Здесь не имеет значения ни очередность, ни тот факт, что «иных уж нет, а те далече»: у каждого – свой флажок, за каждым – свой клочок Большого Города, по тонкому замечанию Лили Панн, «не героя стихов, а их редактора – редактора их интонации» (10). «Мы в кафе посидим с тобой / и в «собачий мешок» объедков / наберем, унесем с собой / сувенирную часть объектов, / когда завтра придет, когда / просветлеет под небесами, / и не будет, моя звезда, / об ушедшем от нас навсегда / лучшей памяти, чем мы сами»
(А. Стесин). Но Нью-Йорк способен и оттолкнуть, вытолкнуть – в «загород, пригород»,(11) в себя, на свой «каменный остров» (12), в свой язык, на родину (как здесь не вспомнить вернувшегося в Россию Вадима Месяца, чья поэтическая звукопись максимально приближена к русскому фольклору).
Эмигрантская поэзия третьей и четвертой волн во многом отличается от поэзии предшественников, так как в ней, помимо прочих отличий, заметно снижен – или вообще отсутствует – элемент трагичности и ностальгии по оставленной стране, все чаще и отчетливей заменяемых воспоминаниями о конкретном месте, периоде, лице. Побудившие к эмиграции причины и открытость границ сыграли не последнюю роль в такой перемене. С исчезновением барьеров исчерпал себя внешний и внутренний антагонизм, и поэт перестал быть своим среди чужих, чужим среди своих, более того, его голос, лишенный пафоса и усвоивший от англоязычных поэтов интонацию легкой отстраненности, обрел статус «частного голоса» и «тихого присутствия», от чего потерял в доступе к «широкому кругу», но прибавил в степени «одиночества и свободы» (13), необходимых для творчества, его аристократичности и элитарности, если угодно. «А тихое присутствие мое / не вызвало ни шторма, ни прилива, / и ничего пока не взорвалось, / и слава Богу» (И. Машинская).

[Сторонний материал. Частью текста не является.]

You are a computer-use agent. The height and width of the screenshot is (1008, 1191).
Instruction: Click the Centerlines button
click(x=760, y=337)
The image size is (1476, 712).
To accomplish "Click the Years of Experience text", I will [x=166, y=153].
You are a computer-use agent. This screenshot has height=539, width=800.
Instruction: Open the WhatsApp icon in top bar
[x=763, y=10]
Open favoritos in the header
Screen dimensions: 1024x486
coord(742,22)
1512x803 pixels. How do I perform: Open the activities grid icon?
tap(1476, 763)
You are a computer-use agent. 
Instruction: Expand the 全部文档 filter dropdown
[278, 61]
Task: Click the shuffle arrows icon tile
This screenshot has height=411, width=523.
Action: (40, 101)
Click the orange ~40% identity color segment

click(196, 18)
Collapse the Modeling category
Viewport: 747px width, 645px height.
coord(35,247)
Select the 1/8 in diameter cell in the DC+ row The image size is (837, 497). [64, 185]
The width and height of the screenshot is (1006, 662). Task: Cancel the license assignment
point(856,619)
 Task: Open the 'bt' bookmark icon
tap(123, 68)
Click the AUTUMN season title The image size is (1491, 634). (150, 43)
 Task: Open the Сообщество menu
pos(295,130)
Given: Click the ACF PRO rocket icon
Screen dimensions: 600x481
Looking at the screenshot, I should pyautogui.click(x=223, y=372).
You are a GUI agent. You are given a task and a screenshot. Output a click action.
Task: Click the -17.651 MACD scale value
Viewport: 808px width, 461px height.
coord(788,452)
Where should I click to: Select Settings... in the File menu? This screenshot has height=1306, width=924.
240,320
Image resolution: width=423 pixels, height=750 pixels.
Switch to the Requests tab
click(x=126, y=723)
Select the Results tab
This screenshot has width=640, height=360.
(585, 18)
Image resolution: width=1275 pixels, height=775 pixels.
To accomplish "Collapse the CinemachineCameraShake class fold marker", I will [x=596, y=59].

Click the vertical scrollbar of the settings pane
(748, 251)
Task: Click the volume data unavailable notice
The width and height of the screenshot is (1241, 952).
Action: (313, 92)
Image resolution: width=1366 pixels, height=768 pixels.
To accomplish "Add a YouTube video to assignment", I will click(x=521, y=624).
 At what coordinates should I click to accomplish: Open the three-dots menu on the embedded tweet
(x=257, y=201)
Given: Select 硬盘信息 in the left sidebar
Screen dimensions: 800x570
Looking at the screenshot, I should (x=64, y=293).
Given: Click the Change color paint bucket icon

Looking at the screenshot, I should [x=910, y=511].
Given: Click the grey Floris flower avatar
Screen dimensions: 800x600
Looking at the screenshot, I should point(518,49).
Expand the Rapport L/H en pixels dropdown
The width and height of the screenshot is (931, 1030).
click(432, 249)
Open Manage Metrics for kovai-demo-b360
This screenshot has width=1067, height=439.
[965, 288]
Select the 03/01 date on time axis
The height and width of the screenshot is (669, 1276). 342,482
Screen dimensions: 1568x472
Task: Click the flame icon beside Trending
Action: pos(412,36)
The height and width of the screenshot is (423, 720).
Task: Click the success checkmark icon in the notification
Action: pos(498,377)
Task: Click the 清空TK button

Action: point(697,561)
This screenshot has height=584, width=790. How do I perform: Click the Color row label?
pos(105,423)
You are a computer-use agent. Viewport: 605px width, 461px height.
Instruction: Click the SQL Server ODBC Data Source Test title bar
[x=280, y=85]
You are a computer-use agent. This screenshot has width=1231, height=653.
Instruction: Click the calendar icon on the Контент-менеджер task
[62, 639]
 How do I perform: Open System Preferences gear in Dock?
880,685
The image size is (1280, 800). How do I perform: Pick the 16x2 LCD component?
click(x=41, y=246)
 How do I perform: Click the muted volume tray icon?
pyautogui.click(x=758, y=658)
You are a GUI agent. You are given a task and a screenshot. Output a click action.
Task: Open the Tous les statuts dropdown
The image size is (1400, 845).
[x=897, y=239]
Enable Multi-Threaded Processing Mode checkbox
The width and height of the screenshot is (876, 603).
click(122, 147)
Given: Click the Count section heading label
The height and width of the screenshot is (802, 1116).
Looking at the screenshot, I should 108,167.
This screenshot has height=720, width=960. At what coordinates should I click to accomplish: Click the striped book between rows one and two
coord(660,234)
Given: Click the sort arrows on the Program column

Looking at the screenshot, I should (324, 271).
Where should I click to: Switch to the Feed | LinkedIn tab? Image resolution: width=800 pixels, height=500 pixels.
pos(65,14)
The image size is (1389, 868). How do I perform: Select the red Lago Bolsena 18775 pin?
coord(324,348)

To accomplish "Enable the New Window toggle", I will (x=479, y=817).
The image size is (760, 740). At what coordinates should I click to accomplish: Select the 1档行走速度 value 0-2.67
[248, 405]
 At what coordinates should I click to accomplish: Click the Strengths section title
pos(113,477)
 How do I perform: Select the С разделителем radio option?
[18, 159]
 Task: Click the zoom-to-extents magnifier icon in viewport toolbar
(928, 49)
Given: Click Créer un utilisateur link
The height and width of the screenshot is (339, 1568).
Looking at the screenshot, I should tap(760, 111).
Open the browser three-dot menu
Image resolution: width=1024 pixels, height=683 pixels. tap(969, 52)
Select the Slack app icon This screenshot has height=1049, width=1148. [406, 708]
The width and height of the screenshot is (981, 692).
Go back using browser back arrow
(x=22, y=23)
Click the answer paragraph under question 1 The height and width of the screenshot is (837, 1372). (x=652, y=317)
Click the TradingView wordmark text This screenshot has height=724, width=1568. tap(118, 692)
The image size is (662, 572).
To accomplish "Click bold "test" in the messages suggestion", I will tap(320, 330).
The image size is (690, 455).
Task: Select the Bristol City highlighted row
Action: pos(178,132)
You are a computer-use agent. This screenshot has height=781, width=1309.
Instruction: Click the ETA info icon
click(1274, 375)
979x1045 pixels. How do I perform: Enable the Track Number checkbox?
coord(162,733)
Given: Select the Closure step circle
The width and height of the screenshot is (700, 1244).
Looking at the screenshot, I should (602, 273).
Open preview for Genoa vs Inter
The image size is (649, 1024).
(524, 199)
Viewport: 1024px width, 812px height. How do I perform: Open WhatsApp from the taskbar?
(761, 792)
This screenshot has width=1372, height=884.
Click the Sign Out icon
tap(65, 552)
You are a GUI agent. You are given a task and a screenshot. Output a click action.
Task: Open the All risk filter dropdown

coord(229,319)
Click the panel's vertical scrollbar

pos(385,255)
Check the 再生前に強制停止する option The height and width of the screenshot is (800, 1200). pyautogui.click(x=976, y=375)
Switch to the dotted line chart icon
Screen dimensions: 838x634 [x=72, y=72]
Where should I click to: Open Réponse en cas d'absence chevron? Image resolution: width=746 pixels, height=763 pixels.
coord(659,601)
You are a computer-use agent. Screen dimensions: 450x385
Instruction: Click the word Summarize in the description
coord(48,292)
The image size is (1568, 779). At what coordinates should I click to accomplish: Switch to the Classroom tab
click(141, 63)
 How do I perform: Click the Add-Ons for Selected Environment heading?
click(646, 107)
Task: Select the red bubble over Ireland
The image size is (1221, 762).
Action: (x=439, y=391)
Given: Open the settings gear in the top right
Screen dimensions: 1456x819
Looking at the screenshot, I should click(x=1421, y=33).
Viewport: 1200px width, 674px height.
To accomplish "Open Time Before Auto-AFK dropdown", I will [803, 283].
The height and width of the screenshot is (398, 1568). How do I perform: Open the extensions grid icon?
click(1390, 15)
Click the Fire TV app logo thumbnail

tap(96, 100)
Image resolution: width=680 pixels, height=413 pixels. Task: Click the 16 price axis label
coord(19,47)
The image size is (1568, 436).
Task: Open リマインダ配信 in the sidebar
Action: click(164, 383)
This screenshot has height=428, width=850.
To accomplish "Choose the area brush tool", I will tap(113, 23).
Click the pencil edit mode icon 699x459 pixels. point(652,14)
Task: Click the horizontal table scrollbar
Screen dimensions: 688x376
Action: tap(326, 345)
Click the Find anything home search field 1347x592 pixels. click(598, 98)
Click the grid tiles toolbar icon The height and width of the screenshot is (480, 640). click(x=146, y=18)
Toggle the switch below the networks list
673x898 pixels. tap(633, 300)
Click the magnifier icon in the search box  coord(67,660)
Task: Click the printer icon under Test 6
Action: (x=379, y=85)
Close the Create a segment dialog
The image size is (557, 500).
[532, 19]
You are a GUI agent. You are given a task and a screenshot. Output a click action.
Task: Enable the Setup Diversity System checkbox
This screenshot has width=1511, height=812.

Русско-американские поэты создают, пользуясь мандельштамовским определением, свою «русскую латынь», их написанные по-русски тексты представляют собой отчасти и американские стихи, не только из-за умышленно раскрепощенной формы, анжабманов и аритмии, заниженной тональности, приглушенности чувств и отсутствия какой-либо душещипательности, синтаксических и семантических смещений, логичных для англоязычного слуха неологизмов, фонетических новосмыслов, одним словом, речетворчества – сродни то ли адамову, то ли детскому, – но, прежде всего, из-за точно отмеренной дозы отстраненности, усугубляющей ощущение личной вовлеченности, о которой, в силу американских неписаных законов этики и, следовательно, эстетики, не принято говорить напрямую, в лоб. «Мы спокоен, мы свободен, мы спокоен наконец»
(И. Машинская). Парадоксально и в то же время закономерно, что некоторые из вышеперчисленных качеств в большей или меньшей степени, в зависимости от отдельно взятого автора, характеризуют и современную российскую поэзию. Для поэта всегда было и будет важно не создать бутафорной, кукольной, по-туристически наносной картинки, не выкроить, как заметил один из наших современников, русский Запад в сарафане и кокошнике. Ведь дело далеко не в «билдингах» и «гарбиджах», не в «мотелях» и «хайвеях», значение которых можно почерпнуть из словаря, а в том, чтобы все эти локальные реалии зазвучали – универсальными «холодом» и «пустотой», образами-символами современного бытия.
И русско-американские поэты становятся проводниками на этом пути. Их поэзия, наделенная особым экзистенциальным смыслом, отражает опыт диаспоры, опыт, по Андрею Грицману, «двуствольности судьбы», при этом в целом сохраняя традиции и оставаясь исконно русской. Экзистенциальный опыт современного поэта-эмигранта, пусть и не «меняет состав крови», как это произошло с поэтами-эмигрантами первой и второй волн, по тонкому замечанию дальневосточного критика Александра Лобычева, но, бесспорно, уплотняет, насыщает и обогащает ее.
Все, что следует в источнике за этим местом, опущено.